** GOAL OF THE EXERCISE **
Whenever the string "pixels" appears in a line below, please copy the line out.

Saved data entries
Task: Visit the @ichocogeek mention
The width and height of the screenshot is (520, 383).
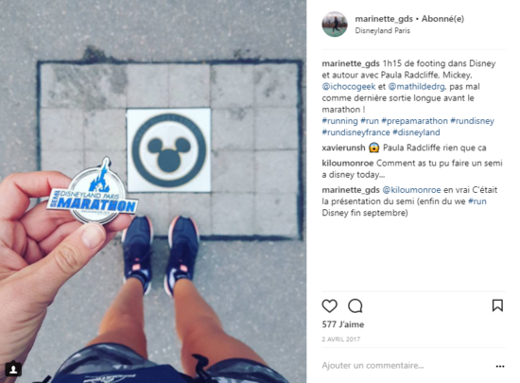Action: 349,87
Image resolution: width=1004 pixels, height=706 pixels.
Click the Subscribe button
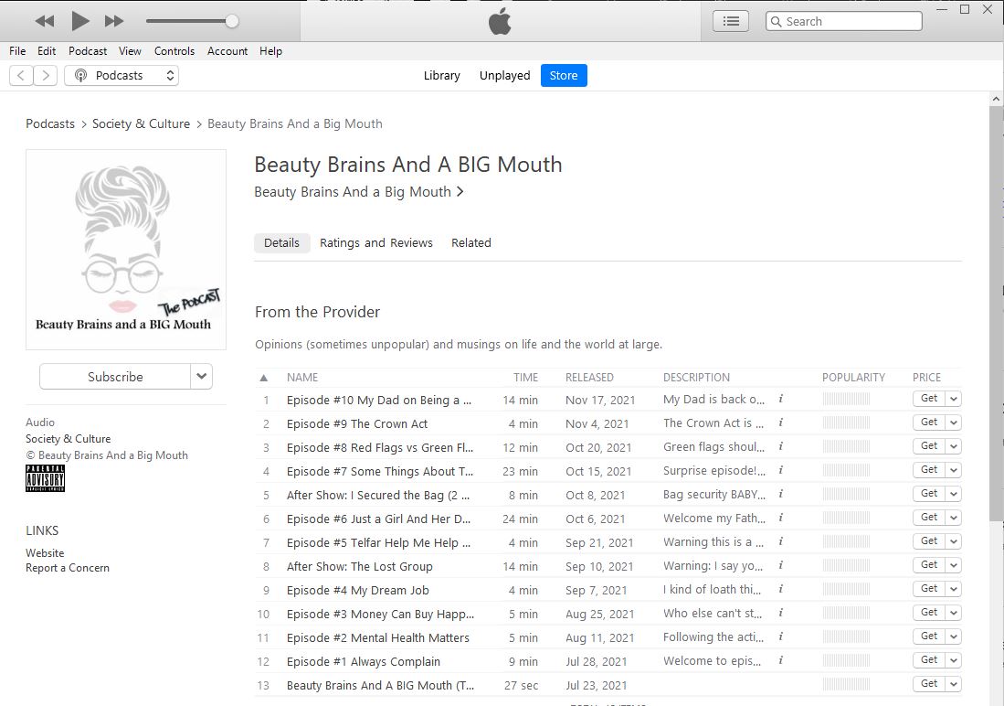pos(115,376)
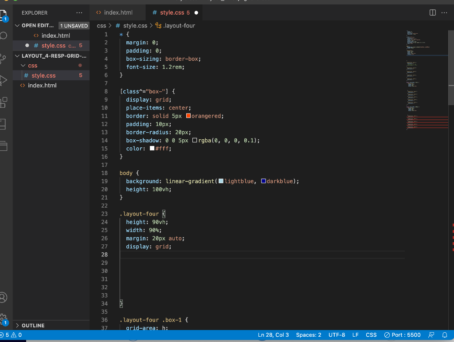Screen dimensions: 454x342
Task: Open Explorer's more actions ellipsis
Action: [79, 13]
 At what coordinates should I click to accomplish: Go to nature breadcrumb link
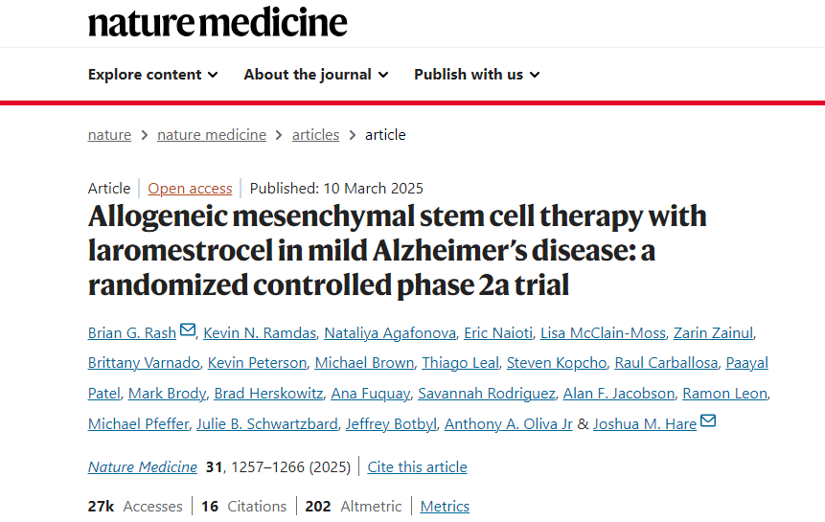(x=109, y=135)
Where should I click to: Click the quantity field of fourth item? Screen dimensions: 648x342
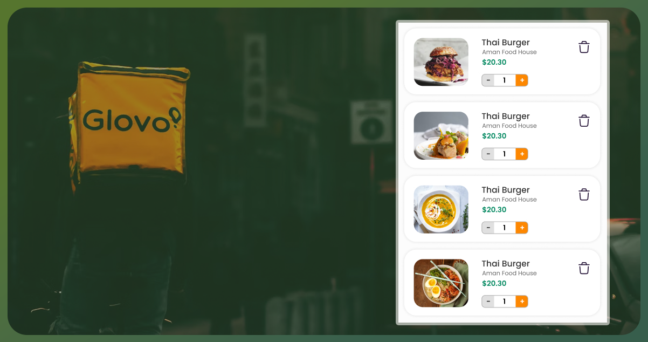point(505,302)
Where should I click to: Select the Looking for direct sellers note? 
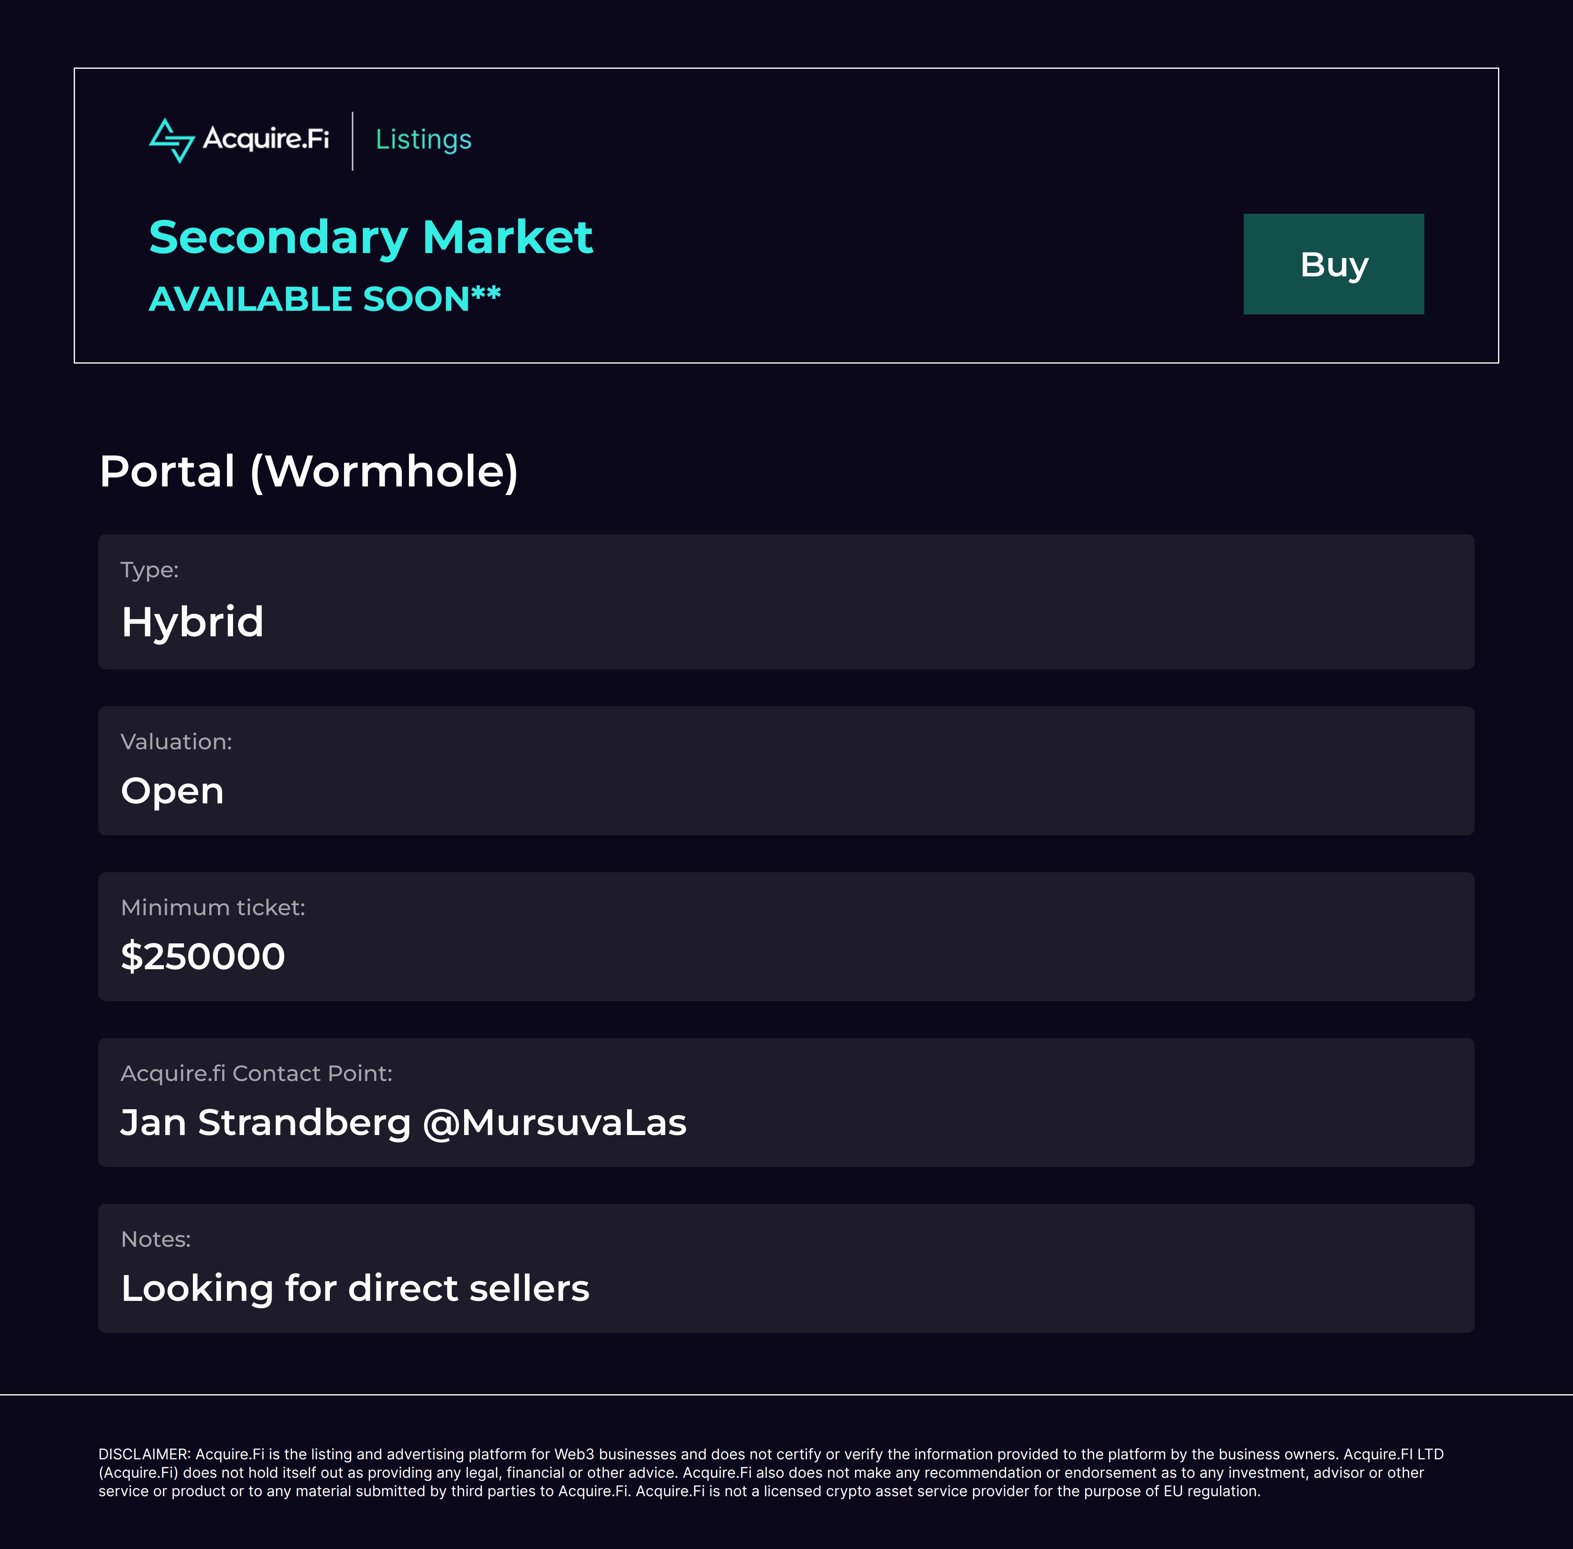(x=355, y=1289)
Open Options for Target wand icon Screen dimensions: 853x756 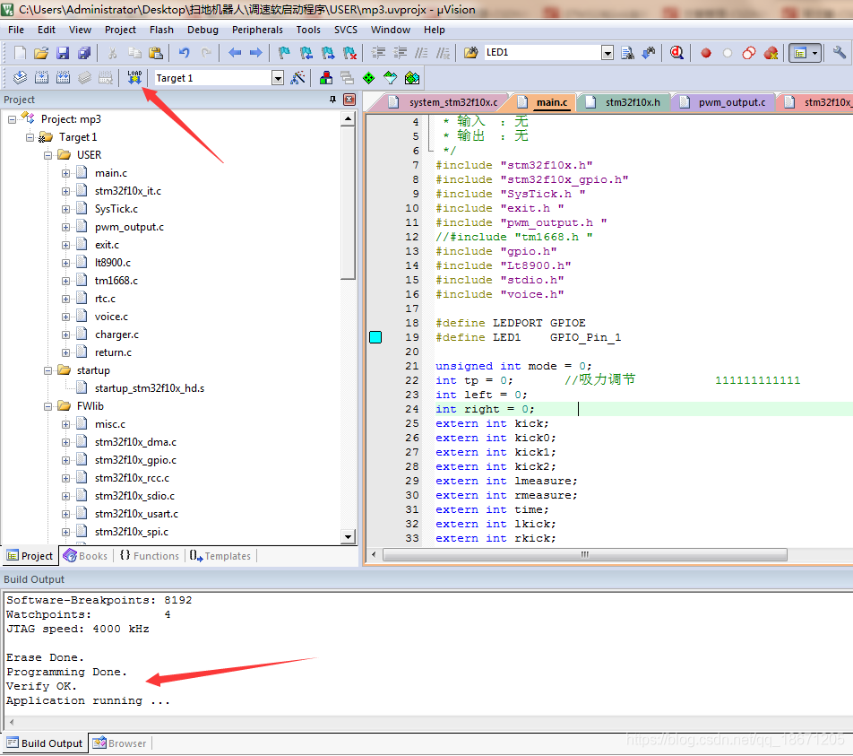tap(297, 78)
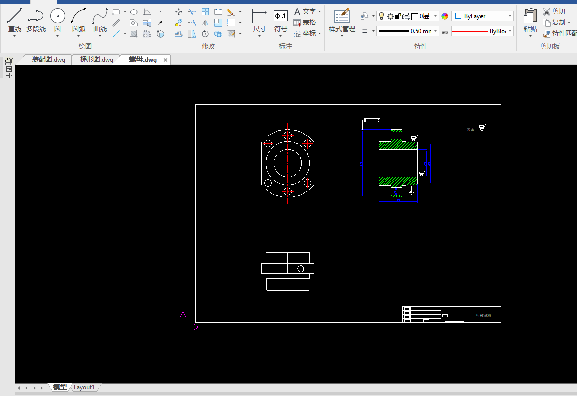Open the color wheel picker
The width and height of the screenshot is (577, 396).
tap(445, 16)
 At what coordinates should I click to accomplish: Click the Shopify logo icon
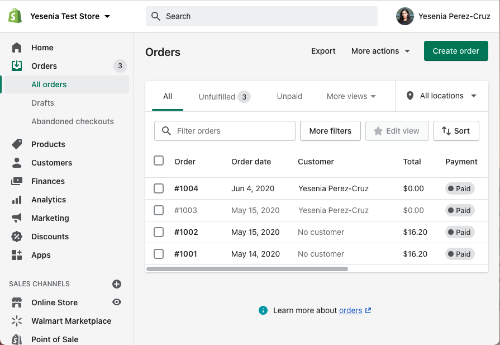15,16
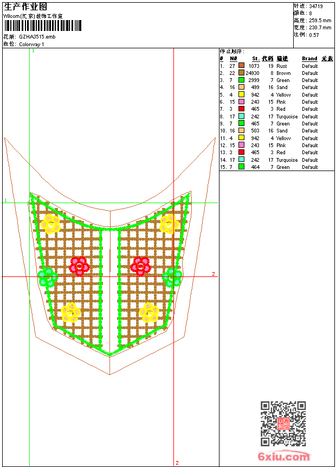Viewport: 336px width, 467px height.
Task: Click the bottom-left yellow flower motif
Action: pyautogui.click(x=70, y=312)
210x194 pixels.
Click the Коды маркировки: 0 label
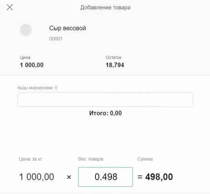[37, 88]
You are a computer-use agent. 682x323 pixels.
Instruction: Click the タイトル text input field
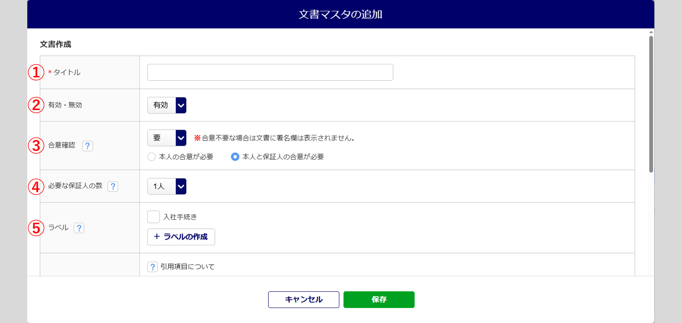tap(270, 72)
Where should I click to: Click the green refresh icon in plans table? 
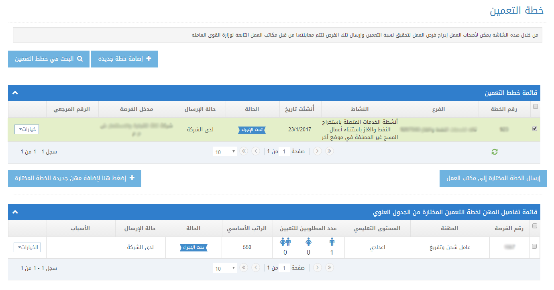coord(495,152)
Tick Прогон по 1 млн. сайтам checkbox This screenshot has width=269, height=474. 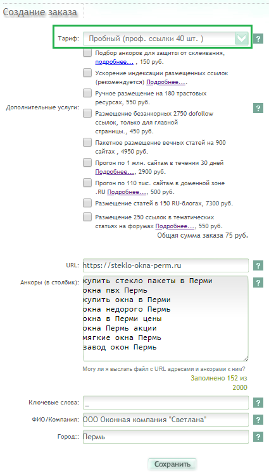pos(87,162)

** SOLVED PROBLEM **
Image resolution: width=1004 pixels, height=706 pixels.
210x194 pixels.
You are a computer-use agent. 682x323 pixels.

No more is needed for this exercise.